__REQUIRED TASK__: Reproduce every line of the material below verbatim, keeping the original order.

__THE DATA__:
==============================

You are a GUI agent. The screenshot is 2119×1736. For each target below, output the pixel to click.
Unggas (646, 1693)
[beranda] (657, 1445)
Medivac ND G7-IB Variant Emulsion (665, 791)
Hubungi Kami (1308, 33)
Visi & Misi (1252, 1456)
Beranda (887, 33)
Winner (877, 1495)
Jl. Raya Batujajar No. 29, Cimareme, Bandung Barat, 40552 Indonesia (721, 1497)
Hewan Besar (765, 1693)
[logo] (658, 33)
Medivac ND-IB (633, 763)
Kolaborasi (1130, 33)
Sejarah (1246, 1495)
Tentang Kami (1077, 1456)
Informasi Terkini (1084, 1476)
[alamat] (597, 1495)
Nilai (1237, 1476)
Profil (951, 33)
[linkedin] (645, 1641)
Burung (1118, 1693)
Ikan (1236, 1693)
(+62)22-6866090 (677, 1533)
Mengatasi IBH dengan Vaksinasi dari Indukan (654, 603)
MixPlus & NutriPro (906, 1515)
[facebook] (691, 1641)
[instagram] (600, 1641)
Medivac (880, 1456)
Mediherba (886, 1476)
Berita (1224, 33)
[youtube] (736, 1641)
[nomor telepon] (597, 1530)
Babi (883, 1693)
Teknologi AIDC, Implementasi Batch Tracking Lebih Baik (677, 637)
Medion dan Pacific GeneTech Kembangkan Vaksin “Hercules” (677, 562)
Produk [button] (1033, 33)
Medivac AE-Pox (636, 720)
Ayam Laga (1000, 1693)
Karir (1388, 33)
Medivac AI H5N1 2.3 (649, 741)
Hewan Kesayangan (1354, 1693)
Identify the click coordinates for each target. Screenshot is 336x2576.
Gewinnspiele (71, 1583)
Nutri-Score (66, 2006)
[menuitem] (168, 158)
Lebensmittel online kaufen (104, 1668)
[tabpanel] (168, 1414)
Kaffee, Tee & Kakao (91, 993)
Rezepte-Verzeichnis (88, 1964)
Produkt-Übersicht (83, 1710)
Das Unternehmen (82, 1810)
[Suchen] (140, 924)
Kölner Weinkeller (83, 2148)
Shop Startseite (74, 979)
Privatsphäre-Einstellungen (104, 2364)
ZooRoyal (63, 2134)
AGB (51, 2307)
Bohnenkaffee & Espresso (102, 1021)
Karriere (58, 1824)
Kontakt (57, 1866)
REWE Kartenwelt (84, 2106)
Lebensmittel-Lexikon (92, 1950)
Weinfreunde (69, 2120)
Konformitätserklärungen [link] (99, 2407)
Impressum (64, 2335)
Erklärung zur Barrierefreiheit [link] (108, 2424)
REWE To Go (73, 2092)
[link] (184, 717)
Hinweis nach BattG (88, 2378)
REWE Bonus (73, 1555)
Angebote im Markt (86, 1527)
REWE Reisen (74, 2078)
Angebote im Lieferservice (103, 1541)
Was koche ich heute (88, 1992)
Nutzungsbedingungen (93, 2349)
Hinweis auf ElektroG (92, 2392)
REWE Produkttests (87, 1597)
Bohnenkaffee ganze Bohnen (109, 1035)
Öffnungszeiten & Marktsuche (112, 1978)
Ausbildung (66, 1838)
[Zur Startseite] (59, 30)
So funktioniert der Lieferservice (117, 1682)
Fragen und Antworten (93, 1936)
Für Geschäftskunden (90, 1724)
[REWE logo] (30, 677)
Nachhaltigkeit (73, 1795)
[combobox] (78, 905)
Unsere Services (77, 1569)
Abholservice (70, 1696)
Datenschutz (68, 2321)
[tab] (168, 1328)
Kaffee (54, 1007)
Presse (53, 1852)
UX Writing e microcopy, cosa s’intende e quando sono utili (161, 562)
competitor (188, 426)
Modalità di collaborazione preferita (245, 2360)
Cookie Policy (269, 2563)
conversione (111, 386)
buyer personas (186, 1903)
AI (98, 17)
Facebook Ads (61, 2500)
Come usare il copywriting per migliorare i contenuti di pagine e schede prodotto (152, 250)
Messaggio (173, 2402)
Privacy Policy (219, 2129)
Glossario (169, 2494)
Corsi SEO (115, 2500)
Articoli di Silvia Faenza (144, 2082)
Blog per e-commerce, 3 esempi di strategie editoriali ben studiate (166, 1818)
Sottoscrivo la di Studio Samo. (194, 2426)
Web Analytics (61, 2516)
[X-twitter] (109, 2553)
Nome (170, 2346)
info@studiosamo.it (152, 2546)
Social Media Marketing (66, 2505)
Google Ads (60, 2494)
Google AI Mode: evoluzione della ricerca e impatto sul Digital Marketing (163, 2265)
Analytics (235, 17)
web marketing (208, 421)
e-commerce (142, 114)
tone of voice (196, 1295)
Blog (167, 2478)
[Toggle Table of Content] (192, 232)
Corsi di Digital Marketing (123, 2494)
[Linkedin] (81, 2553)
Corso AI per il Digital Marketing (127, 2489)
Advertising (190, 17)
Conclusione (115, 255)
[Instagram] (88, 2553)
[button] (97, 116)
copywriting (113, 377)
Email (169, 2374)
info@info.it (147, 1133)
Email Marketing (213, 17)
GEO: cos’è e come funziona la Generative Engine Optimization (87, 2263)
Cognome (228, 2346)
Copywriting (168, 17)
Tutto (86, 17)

==============================

__SOLVED EXERCISE__:
You are a GUI agent. The screenshot is 2119×1736. For each target below, output the pixel to click.
Unggas (646, 1693)
[beranda] (657, 1445)
Medivac ND G7-IB Variant Emulsion (665, 791)
Hubungi Kami (1308, 33)
Visi & Misi (1252, 1456)
Beranda (887, 33)
Winner (877, 1495)
Jl. Raya Batujajar No. 29, Cimareme, Bandung Barat, 40552 Indonesia (721, 1497)
Hewan Besar (765, 1693)
[logo] (658, 33)
Medivac ND-IB (633, 763)
Kolaborasi (1130, 33)
Sejarah (1246, 1495)
Tentang Kami (1077, 1456)
Informasi Terkini (1084, 1476)
[alamat] (597, 1495)
Nilai (1237, 1476)
Profil (951, 33)
[linkedin] (645, 1641)
Burung (1118, 1693)
Ikan (1236, 1693)
(+62)22-6866090 (677, 1533)
Mengatasi IBH dengan Vaksinasi dari Indukan (654, 603)
MixPlus & NutriPro (906, 1515)
[facebook] (691, 1641)
[instagram] (600, 1641)
Medivac (880, 1456)
Mediherba (886, 1476)
Berita (1224, 33)
[youtube] (736, 1641)
[nomor telepon] (597, 1530)
Babi (883, 1693)
Teknologi AIDC, Implementasi Batch Tracking Lebih Baik (677, 637)
Medion dan Pacific GeneTech Kembangkan Vaksin “Hercules” (677, 562)
Produk [button] (1033, 33)
Medivac AE-Pox (636, 720)
Ayam Laga (1000, 1693)
Karir (1388, 33)
Medivac AI H5N1 2.3 (649, 741)
Hewan Kesayangan (1354, 1693)
Identify the click coordinates for each target. Screenshot is 336x2576.
Gewinnspiele (71, 1583)
Nutri-Score (66, 2006)
[menuitem] (168, 158)
Lebensmittel online kaufen (104, 1668)
[tabpanel] (168, 1414)
Kaffee, Tee & Kakao (91, 993)
Rezepte-Verzeichnis (88, 1964)
Produkt-Übersicht (83, 1710)
Das Unternehmen (82, 1810)
[Suchen] (140, 924)
Kölner Weinkeller (83, 2148)
Shop Startseite (74, 979)
Privatsphäre-Einstellungen (104, 2364)
ZooRoyal (63, 2134)
AGB (51, 2307)
Bohnenkaffee & Espresso (102, 1021)
Karriere (58, 1824)
Kontakt (57, 1866)
REWE Kartenwelt (84, 2106)
Lebensmittel-Lexikon (92, 1950)
Weinfreunde (69, 2120)
Konformitätserklärungen [link] (99, 2407)
Impressum (64, 2335)
Erklärung zur Barrierefreiheit [link] (108, 2424)
REWE To Go (73, 2092)
[link] (184, 717)
Hinweis nach BattG (88, 2378)
REWE Bonus (73, 1555)
Angebote im Markt (86, 1527)
REWE Reisen (74, 2078)
Angebote im Lieferservice (103, 1541)
Was koche ich heute (88, 1992)
Nutzungsbedingungen (93, 2349)
Hinweis auf ElektroG (92, 2392)
REWE Produkttests (87, 1597)
Bohnenkaffee ganze Bohnen (109, 1035)
Öffnungszeiten & Marktsuche (112, 1978)
Ausbildung (66, 1838)
[Zur Startseite] (59, 30)
So funktioniert der Lieferservice (117, 1682)
Fragen und Antworten (93, 1936)
Für Geschäftskunden (90, 1724)
[REWE logo] (30, 677)
Nachhaltigkeit (73, 1795)
[combobox] (78, 905)
Unsere Services (77, 1569)
Abholservice (70, 1696)
Datenschutz (68, 2321)
[tab] (168, 1328)
Kaffee (54, 1007)
Presse (53, 1852)
UX Writing e microcopy, cosa s’intende e quando sono utili (161, 562)
competitor (188, 426)
Modalità di collaborazione preferita (245, 2360)
Cookie Policy (269, 2563)
conversione (111, 386)
buyer personas (186, 1903)
AI (98, 17)
Facebook Ads (61, 2500)
Come usare il copywriting per migliorare i contenuti di pagine e schede prodotto (152, 250)
Messaggio (173, 2402)
Privacy Policy (219, 2129)
Glossario (169, 2494)
Corsi SEO (115, 2500)
Articoli di Silvia Faenza (144, 2082)
Blog per e-commerce, 3 esempi di strategie editoriali ben studiate (166, 1818)
Sottoscrivo la di Studio Samo. (194, 2426)
Web Analytics (61, 2516)
[X-twitter] (109, 2553)
Nome (170, 2346)
info@studiosamo.it (152, 2546)
Social Media Marketing (66, 2505)
Google Ads (60, 2494)
Google AI Mode: evoluzione della ricerca e impatto sul Digital Marketing (163, 2265)
Analytics (235, 17)
web marketing (208, 421)
e-commerce (142, 114)
tone of voice (196, 1295)
Blog (167, 2478)
[Toggle Table of Content] (192, 232)
Corsi di Digital Marketing (123, 2494)
[Linkedin] (81, 2553)
Corso AI per il Digital Marketing (127, 2489)
Advertising (190, 17)
Conclusione (115, 255)
[Instagram] (88, 2553)
[button] (97, 116)
copywriting (113, 377)
Email (169, 2374)
info@info.it (147, 1133)
Email Marketing (213, 17)
GEO: cos’è e come funziona la Generative Engine Optimization (87, 2263)
Cognome (228, 2346)
Copywriting (168, 17)
Tutto (86, 17)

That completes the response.